I got the Methotrexate IT (intrathecal–via the newly installed brain port) after the usual stuff.  It is quick, low-volume, and I barely felt the needle even on my sore scalp.  We did it in the one small private room in the sprawling chemo suite, most likely to avoid freaking other patients out. I am not posting a picture of my head yet–there must be a limit of taste, right? Write me if you want to see it staples and all (they will be removed in 10 days or so).

Prevailing mood: deeply afraid of what could come next, except…I keep forgetting. 

Came home to be greeted by these, left by my friend Shivani:

Tulips
Tulips on my windowsill

After all, it’s not brain surg–oh, yeah it was!

Call went well with the surgery yesterday midday and Paul has gone well cents. Haahaa

(“All went well with the surgery yesterday midday, and all has gone well since.”)  Just thought you all might like to see what I have been trying to live with re dictation software so far!

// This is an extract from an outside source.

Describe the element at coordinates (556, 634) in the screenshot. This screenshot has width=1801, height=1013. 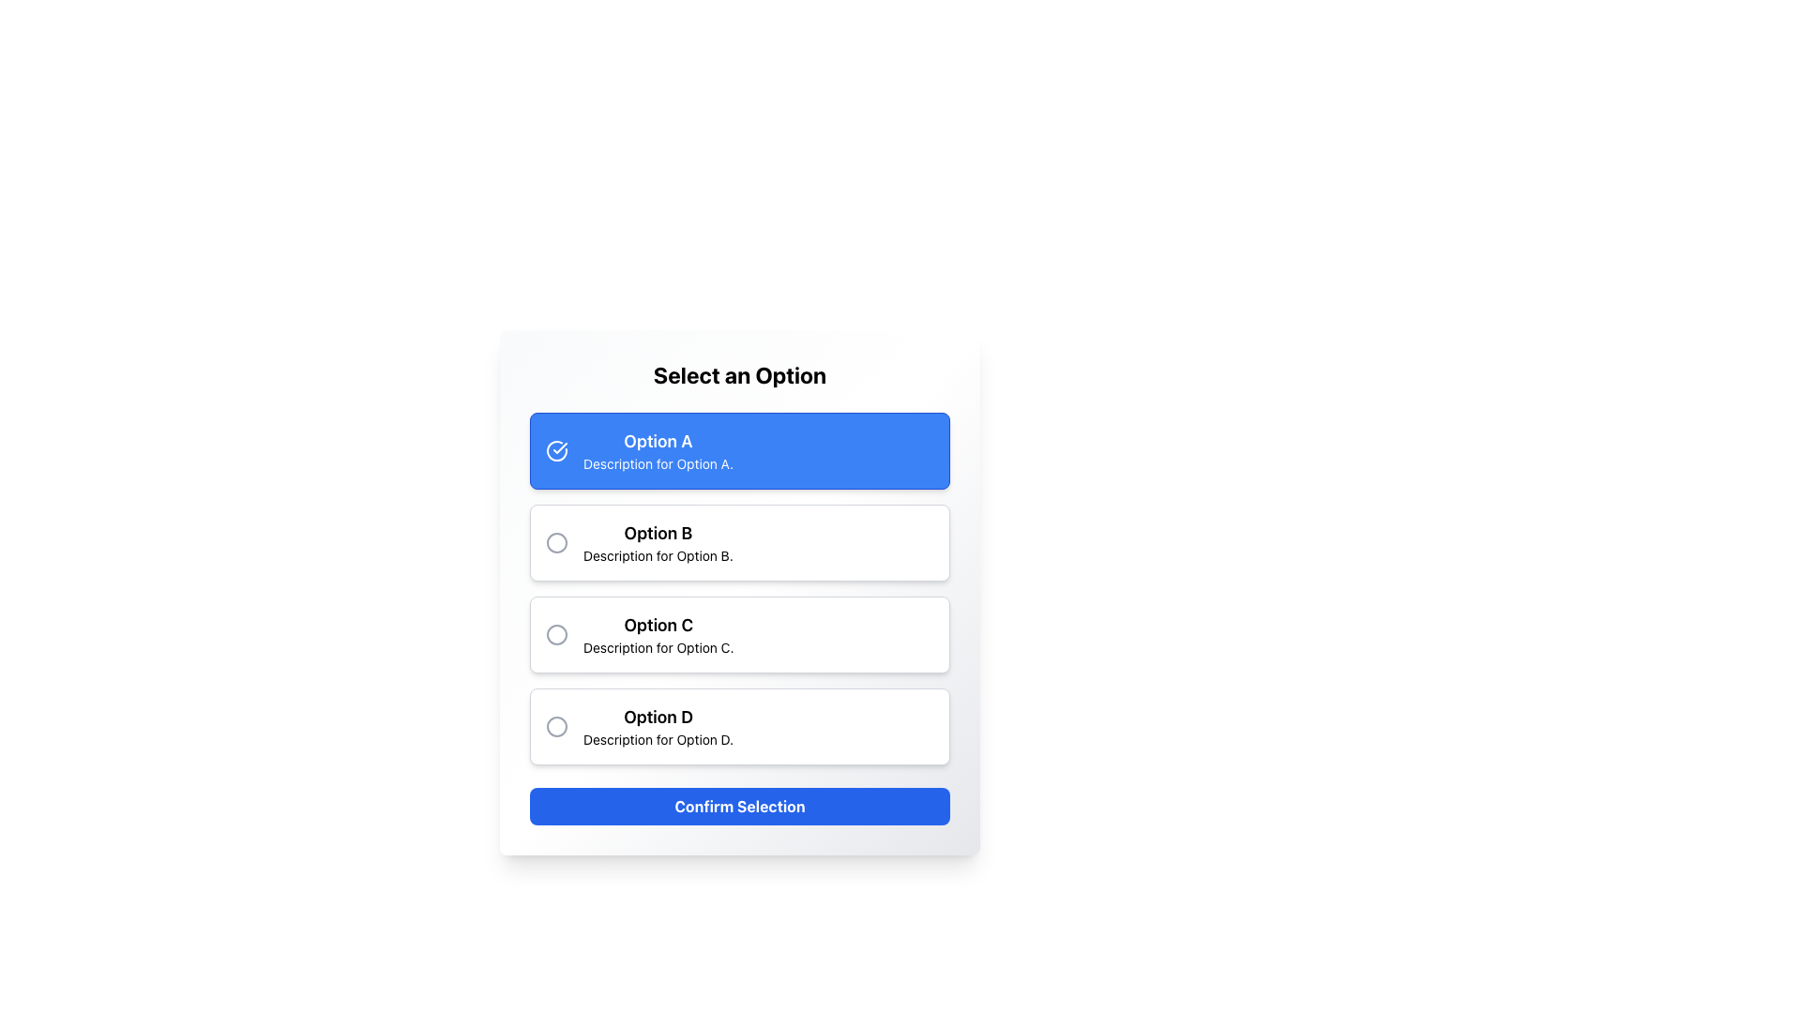
I see `the radio button icon located within the card labeled 'Option C'` at that location.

We are home and some beef stroganoff awaits me for dinner downstairs…so that’s the news for now.

Resting up at home after a nap together
Resting up at home after a nap together

Another evening update from the hospital

I am still in the hospital, but in a private room now so things are better.  Last night we–five of us–had a Thai food picnic along with cranberry-orange granita made by my friend Isa, and then Jesse and I watched our TV show together while snuggling and Eric did a bit of work in the family waiting room.

I did not get to go home, but surgery is scheduled for tomorrow. Morning, we hope.  Today I had vein studies (ultrasounds) to assess clot risk and another CT scan that the neurosurgeon will use like a GPS map tomorrow.  Other than that, it has been walking the halls, meeting new nurses, and doing a few bits of business with Eric, who arrived around 10 AM.

Right now we are waiting for Jens, Spee, and Jesse to arrive for dinner and hanging out. This is one of Jesse’s two weekly nights at home, because they are boarding five days right now at Bard Academy. So I want to see as much of Jesse as possible even if I’m not home.

After an extra weekend spent at home instead of at Buxton–which ended up being spent largely here at the hospital or back-and-forth in the car–Will took one of our VW’s back to school with him yesterday so he can come back and visit when he needs to.

Spirits are good even though I miss my bed and my sofa and my fire.  I have my people.

Quick evening update–good news

Just heard from my new nurse that my CT scan at 1 PM showed stable bleeding–so that is excellent news, no spread of bleeding to be seen today and no need to check my neurological all the time tonight. Woo hoo!

Still hoping to go home sometime tomorrow to await the Ommaya surgery when the neurosurgeon decides it’s time.  Discharge will depend on both the Neurology and Neurosurgery services setting me free; then the Medicine service will cut me loose as well.